The White House rejected the report, saying its conclusions were politically motivated, and it was never released.

The University of Notre Dame released a report the same year that estimated that over the course of 20 years U.S. refugees paid an average of about $122,000 in taxes versus $100,000 in resettlement and social program costs ─ a net benefit of more than $21,000 per refugee.

It also found that refugees entering the United States as children graduate high school and college and rates similar to or higher than their U.S.-born peers. They were also just as likely as U.S.-born peers to be employed, the report concluded.

From refugee to productive worker 

Grand Rapids-based Bethany Christian Services, an adoption and refugee resettlement nonprofit agency, has helped settle approximately 7,000 refugees in Michigan and Pennsylvania since the 1970s. According to Bethany, employment rates among its adult refugees exceed 90 percent six months after their resettlement.

Its numbers included nearly two dozen Vietnamese refugee children settled in 1975, part of a humanitarian effort known as Operation Babylift that brought approximately 3,000 refugee children to the United States following the collapse of the South Vietnamese government. 

In 1983, an orphan refugee named Phillip Nguyen landed in West Michigan after fleeing a small Vietnamese village at age 14 in a 25-foot wooden fishing boat packed with nearly 60 people, according to a personal account of his journey. He counts himself lucky that he survived a perilous 600-mile voyage through storms across the South China Sea to a refugee camp in Hong Kong, where he spent several years until his approval to come to a place he never heard of ─ Grand Rapids.

To his former case manager at Bethany, he’s living proof of what refugees add to this country.

“Refugee youth like Phillip are incredibly resilient. Despite all the obstacles in their way, they still manage to get an education, find work, start a family, and give back to their community,” Dona Abbott, now Bethany vice president of refugee and immigrant services, told Bridge.

Nguyen, who had just a second-grade education in Vietnam, went on to earn a master’s degree in computer science from Grand Valley State University. A husband and father of three, he now owns a Grand Rapids digital marketing business.

As their adult children left home, Nguyen decided to return something of what he felt he was given, as he and his wife, Kim, have become foster parents over the past couple of years to six refugee children from Africa and Central America.

“I’m the kind of person that believes, you owe something, you return it back,” Nguyen told Bridge.

Long road to Kalamazoo 

It was Bethany that supported the arrival of Ali in Kalamazoo. The agency runs a group home Ali shares with several other refugees who came to the U.S. as minors.

He did so after a 2010 afternoon bomb attack on a mosque outside the Afghan capital, Kabul, that killed both parents, sparing him as he stood about 50 feet away. He was their only child.

“When I woke up in the hospital, they told me both my parents were dead,” he said in his native language of Dari.

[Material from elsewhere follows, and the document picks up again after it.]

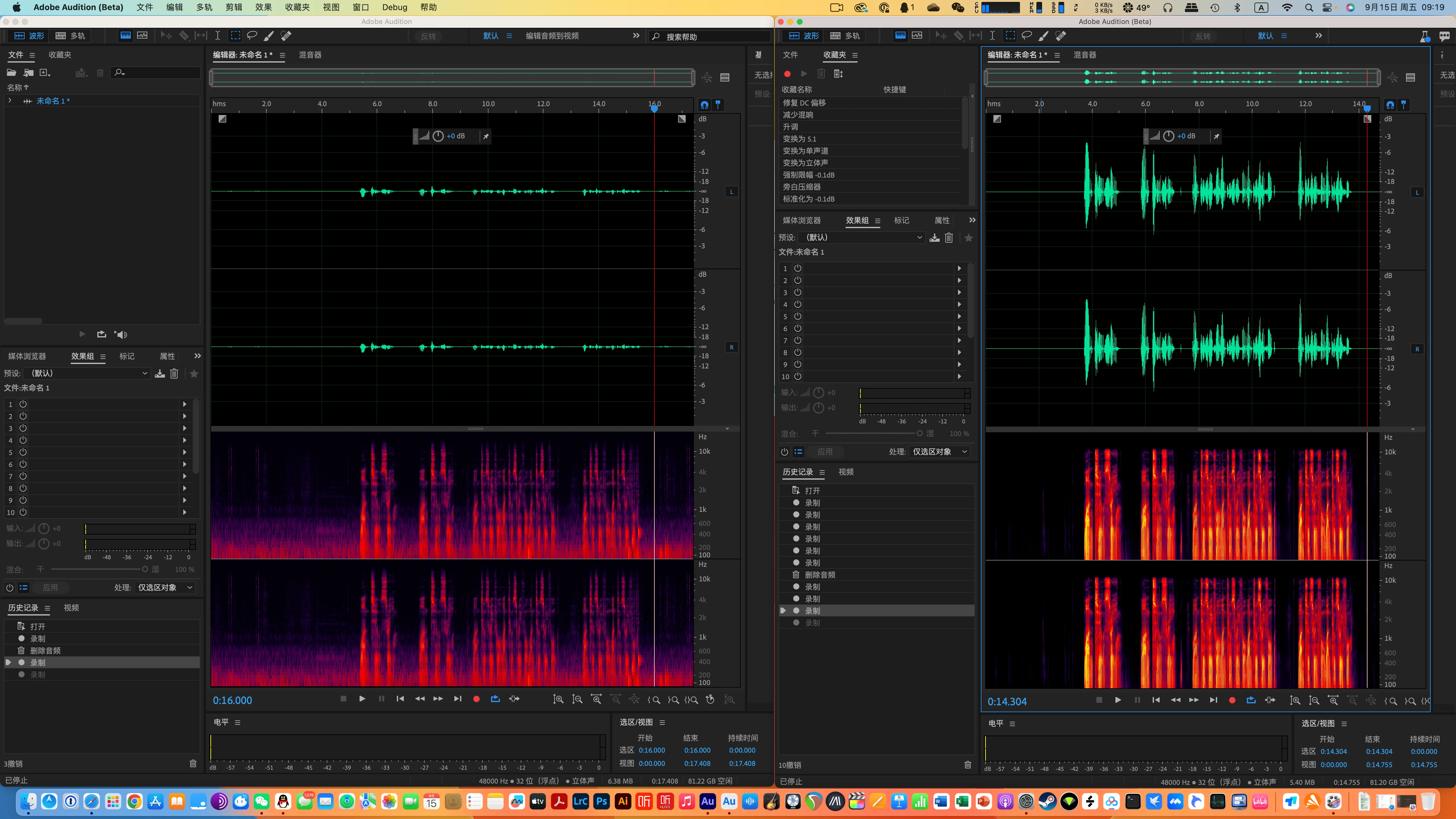This screenshot has height=819, width=1456.
Task: Open the 效果 menu in the menu bar
Action: pyautogui.click(x=263, y=7)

Ali recalled spending a few years with a neighboring family that took him in, then more than two years at a refugee camp in Malaysia before he was approved for U.S. resettlement.

Until about three years ago, he said, he still had nightmares about the bombing. He described a constant faint “noise” in his ears he attributes to the explosion.

But Ali said he’s determined to stand on his own, preferably work other than the hired manual farm labor his father performed in Afghanistan.

“I’d like to use my brain. I don’t want to be a charity case,” he said, adding that envisioned a job in business.

A visitor asked if he could express how he feels about the opportunities now before him.

This time, he tried it in English: “Thank you for taking a chance. I can give back here by working.”